§ **What to work on**
Look through the entries. Copy each line that has the word "computer".

§ **Data records**

-.-.-

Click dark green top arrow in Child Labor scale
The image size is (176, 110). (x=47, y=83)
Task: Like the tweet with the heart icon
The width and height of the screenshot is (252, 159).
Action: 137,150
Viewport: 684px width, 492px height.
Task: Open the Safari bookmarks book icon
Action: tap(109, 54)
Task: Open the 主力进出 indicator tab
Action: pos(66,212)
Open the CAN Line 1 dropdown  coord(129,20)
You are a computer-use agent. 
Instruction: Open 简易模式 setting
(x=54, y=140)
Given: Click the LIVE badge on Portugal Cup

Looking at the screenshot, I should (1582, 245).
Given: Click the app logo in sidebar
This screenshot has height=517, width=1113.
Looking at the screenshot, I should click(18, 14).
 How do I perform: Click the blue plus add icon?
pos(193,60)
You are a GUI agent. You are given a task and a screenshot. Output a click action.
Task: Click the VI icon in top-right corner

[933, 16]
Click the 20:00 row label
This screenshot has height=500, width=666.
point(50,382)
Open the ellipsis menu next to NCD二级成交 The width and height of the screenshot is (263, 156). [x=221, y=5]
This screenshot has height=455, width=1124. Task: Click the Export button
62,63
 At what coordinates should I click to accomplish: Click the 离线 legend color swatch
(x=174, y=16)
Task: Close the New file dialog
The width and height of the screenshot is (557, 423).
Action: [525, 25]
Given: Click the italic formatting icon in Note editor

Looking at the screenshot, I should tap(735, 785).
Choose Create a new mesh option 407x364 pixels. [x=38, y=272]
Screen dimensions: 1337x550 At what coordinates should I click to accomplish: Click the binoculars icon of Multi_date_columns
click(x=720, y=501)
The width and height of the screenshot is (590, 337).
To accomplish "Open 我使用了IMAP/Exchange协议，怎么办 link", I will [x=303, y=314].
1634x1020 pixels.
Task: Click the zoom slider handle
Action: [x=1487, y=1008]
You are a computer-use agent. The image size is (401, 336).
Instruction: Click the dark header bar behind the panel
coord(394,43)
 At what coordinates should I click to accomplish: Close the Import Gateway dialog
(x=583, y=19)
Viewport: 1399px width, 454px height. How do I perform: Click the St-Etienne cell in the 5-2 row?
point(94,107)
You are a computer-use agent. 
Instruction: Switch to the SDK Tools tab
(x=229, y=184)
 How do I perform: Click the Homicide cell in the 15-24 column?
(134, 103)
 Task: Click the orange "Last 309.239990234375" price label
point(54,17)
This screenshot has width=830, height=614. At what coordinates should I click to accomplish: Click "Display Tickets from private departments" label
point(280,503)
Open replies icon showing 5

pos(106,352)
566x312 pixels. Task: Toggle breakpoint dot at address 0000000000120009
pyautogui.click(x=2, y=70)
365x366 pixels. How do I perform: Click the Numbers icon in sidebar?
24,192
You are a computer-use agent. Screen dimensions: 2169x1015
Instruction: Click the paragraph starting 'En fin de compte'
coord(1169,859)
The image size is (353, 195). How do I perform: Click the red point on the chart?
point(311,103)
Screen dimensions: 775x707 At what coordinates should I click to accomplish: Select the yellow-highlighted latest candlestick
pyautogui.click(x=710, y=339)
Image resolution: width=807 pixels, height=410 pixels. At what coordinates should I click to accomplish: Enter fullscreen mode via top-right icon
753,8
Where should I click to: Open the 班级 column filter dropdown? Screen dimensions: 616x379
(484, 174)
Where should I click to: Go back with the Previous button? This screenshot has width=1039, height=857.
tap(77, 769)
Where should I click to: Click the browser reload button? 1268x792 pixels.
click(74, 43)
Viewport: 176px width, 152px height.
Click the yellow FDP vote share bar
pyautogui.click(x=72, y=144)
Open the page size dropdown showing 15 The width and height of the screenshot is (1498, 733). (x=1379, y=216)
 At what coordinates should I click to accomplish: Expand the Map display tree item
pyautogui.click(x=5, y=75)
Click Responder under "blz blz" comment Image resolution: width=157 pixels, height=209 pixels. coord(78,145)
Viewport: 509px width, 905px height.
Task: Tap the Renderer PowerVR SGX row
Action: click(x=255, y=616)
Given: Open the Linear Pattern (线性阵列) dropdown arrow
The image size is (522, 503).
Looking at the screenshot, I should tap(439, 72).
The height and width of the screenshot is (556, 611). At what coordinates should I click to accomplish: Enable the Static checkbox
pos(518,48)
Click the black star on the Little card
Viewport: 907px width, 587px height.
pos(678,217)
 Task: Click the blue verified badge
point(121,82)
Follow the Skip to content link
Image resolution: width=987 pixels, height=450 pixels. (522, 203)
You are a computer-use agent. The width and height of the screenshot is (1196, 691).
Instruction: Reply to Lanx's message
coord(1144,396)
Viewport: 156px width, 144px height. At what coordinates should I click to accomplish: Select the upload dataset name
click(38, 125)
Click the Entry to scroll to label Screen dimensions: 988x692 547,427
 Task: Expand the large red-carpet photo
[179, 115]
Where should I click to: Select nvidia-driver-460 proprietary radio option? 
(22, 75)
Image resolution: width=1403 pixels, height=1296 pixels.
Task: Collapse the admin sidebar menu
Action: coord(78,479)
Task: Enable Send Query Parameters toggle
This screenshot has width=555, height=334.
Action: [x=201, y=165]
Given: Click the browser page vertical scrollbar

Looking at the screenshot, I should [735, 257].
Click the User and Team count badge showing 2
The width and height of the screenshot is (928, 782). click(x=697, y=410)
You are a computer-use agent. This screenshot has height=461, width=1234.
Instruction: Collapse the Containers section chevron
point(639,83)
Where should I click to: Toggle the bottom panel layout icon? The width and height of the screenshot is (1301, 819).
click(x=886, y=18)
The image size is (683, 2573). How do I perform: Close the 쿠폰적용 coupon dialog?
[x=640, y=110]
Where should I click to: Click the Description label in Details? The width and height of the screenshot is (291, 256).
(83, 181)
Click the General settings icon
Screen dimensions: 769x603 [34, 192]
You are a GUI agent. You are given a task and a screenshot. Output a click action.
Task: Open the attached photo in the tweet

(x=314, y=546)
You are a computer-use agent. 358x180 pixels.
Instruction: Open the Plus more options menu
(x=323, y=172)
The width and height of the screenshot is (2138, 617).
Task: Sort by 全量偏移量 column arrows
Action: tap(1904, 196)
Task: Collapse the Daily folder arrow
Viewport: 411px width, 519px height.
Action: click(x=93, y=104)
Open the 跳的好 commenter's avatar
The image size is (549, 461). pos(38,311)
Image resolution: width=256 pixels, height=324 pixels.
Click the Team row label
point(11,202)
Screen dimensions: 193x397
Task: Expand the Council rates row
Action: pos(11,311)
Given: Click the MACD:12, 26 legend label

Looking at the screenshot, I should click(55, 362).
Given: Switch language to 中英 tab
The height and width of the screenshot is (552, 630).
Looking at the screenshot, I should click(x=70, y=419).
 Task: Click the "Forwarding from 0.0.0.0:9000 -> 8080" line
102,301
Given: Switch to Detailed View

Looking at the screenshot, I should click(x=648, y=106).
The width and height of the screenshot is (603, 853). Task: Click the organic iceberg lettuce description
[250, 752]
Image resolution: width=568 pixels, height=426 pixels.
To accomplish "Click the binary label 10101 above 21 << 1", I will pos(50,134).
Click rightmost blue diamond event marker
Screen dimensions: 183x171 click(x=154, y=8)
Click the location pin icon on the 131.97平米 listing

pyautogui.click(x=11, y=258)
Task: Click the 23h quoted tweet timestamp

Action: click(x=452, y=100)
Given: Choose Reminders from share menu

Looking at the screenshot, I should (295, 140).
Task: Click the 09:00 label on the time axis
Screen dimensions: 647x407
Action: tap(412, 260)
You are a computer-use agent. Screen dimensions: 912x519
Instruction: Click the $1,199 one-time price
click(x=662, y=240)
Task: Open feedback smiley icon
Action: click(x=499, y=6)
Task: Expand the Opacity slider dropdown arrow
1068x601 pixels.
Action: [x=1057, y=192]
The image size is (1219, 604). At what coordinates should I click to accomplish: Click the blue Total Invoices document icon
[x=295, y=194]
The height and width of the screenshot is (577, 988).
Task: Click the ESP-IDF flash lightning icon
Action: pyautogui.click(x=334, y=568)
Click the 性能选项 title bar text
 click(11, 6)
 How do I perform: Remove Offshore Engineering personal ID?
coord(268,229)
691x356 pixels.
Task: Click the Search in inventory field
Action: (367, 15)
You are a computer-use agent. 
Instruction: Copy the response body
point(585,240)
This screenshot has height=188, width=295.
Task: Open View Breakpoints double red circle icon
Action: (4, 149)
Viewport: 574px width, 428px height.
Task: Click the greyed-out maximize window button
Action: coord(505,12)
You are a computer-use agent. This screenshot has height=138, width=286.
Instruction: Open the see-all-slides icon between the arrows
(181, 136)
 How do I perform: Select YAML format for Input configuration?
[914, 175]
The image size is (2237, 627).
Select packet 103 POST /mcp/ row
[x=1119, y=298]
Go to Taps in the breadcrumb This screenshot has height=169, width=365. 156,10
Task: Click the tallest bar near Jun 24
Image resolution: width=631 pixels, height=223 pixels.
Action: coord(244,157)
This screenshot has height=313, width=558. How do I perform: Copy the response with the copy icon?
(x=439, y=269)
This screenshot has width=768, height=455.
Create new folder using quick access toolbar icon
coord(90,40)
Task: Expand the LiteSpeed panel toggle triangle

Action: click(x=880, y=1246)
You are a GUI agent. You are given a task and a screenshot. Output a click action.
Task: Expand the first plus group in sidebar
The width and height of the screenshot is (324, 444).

-.-.-

§ **Response to this exercise**
You are a computer-use agent. 
You are a computer-use agent. The image size is (401, 336).
You are a computer-use agent. 
You are a computer-use agent. Screen dimensions: 2169x1015
You are a computer-use agent. The width and height of the screenshot is (1196, 691).
You are a computer-use agent. This screenshot has height=461, width=1234.
You are a computer-use agent. 358x180 pixels.
You are a computer-use agent. Screen dimensions: 912x519
You are a computer-use agent. 
You are a computer-use agent. This screenshot has height=138, width=286.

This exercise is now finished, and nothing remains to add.